**EXERCISE TEXT:**
Alright, with those fundamentals established, let's switch back to how a potentially uneducated consumer thinks about Model Context Protocol servers. They start their journey by doing a Google search for "best MCP servers", and they include side:reddit.com
in their query.
Currently, this is the top post for that Google search query....

That's eight MCP servers. Seems innocent, right? Well, it's not.
Suppose you were to install the recommended MCP servers found in that Reddit post and add in the JetBrains MCP.
Your usable context window would shrink from 178,000 usable to 84,717 usable.

And here's the problem: People are installing and shopping for MCP servers as if they're apps on their iPhone when the iPhone first came out. iPhones have terabytes of space. The context windows of all these LLMs are best thought of as if they were a Commodore 64, and you only have a tiny amount of memory...
So we have gone from 178,000 usable to 84,717 usable just by adding the reddit suggestions and the JetBrains MCP but it gets worse as that's the usable amount before you've added your harness configuration.
If your AGENTS.md, or Cursor rules are incredibly extensive, then you could find yourself operating with a headroom of 20k tokens and thus the quality of output is utter dogpoo.
I've come across stories of people installing 20+ MCP servers into their IDE. Yikes.

LLMs work by needle in the haystack. The more you allocate, the worse your outcomes will be. Less is more, folks! You don't need the "full context window" (whatever that means); you really only want to use 100k of it.
Refer to the Ralph blog post below for guidance on driving the main context window, similar to a Kubernetes scheduler, and managing other context windows through automatic garbage collection.

**ENTRIES SUPPLIED:**
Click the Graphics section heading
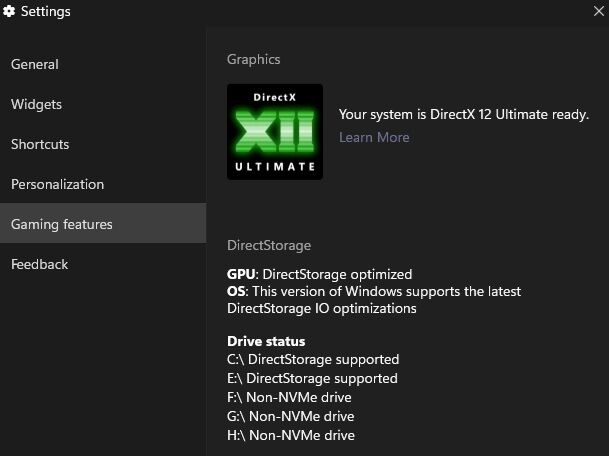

==

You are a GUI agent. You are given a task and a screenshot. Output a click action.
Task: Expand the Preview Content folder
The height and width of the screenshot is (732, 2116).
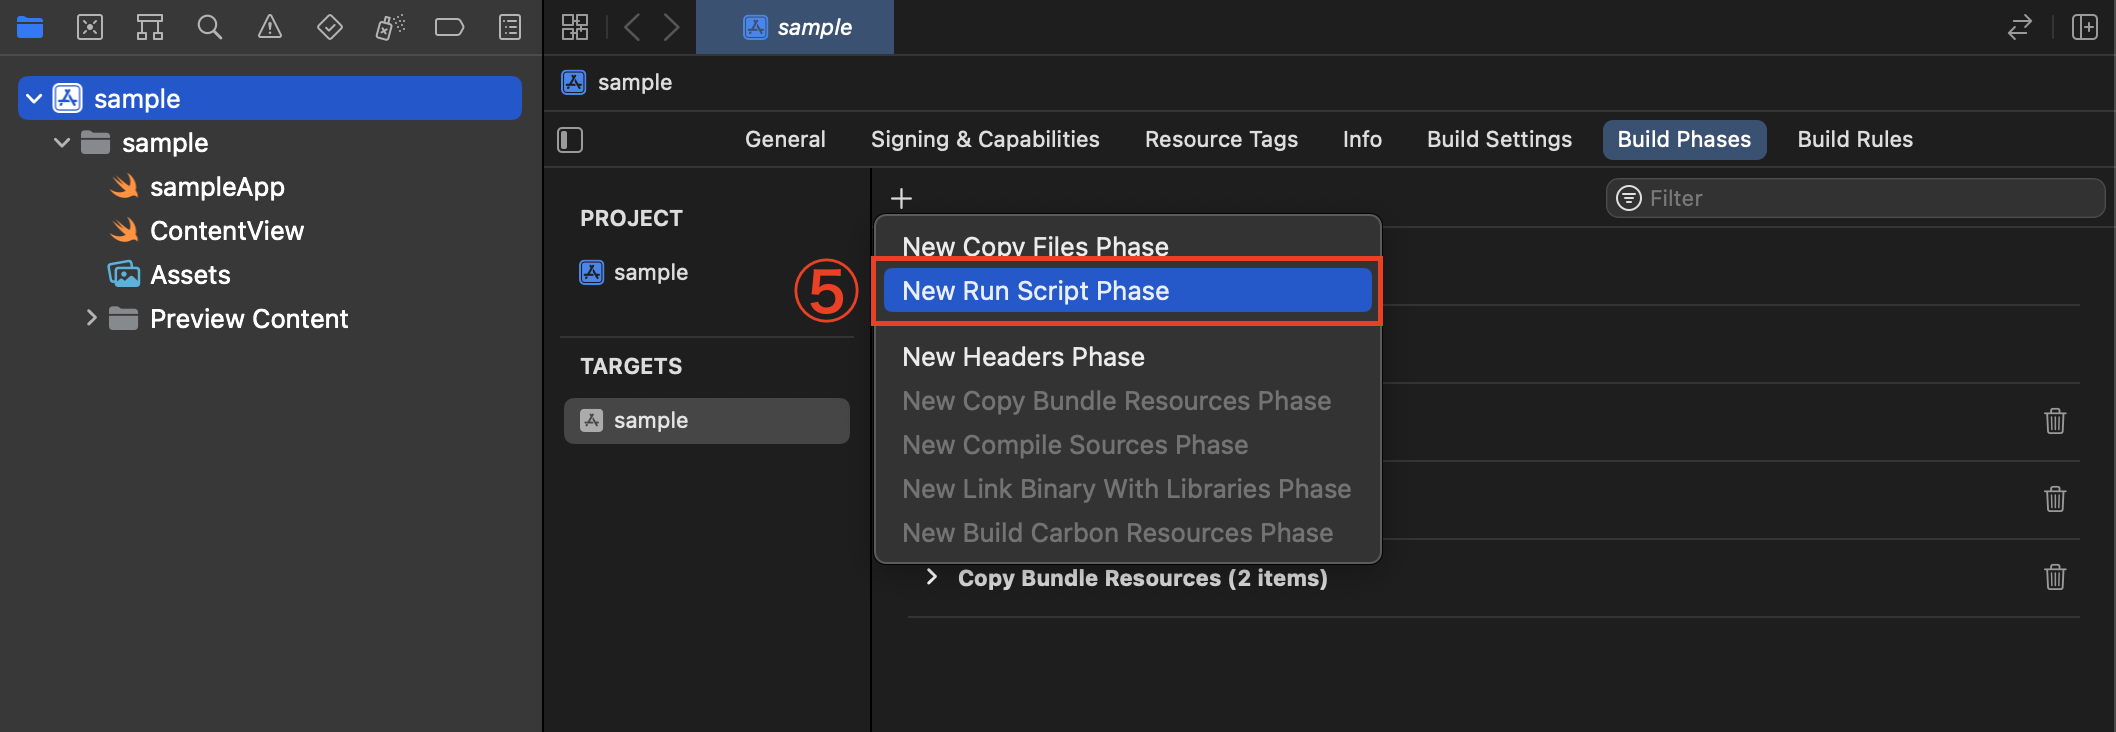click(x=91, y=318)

**EXERCISE:** Copy out the entire passage on MCP servers and context windows word for word. Rely only on the text about MCP servers for this.

**REPLY:**
Alright, with those fundamentals established, let's switch back to how a potentially uneducated consumer thinks about Model Context Protocol servers. They start their journey by doing a Google search for "best MCP servers", and they include side:reddit.com
in their query.
Currently, this is the top post for that Google search query....

That's eight MCP servers. Seems innocent, right? Well, it's not.
Suppose you were to install the recommended MCP servers found in that Reddit post and add in the JetBrains MCP.
Your usable context window would shrink from 178,000 usable to 84,717 usable.

And here's the problem: People are installing and shopping for MCP servers as if they're apps on their iPhone when the iPhone first came out. iPhones have terabytes of space. The context windows of all these LLMs are best thought of as if they were a Commodore 64, and you only have a tiny amount of memory...
So we have gone from 178,000 usable to 84,717 usable just by adding the reddit suggestions and the JetBrains MCP but it gets worse as that's the usable amount before you've added your harness configuration.
If your AGENTS.md, or Cursor rules are incredibly extensive, then you could find yourself operating with a headroom of 20k tokens and thus the quality of output is utter dogpoo.
I've come across stories of people installing 20+ MCP servers into their IDE. Yikes.

LLMs work by needle in the haystack. The more you allocate, the worse your outcomes will be. Less is more, folks! You don't need the "full context window" (whatever that means); you really only want to use 100k of it.
Refer to the Ralph blog post below for guidance on driving the main context window, similar to a Kubernetes scheduler, and managing other context windows through automatic garbage collection.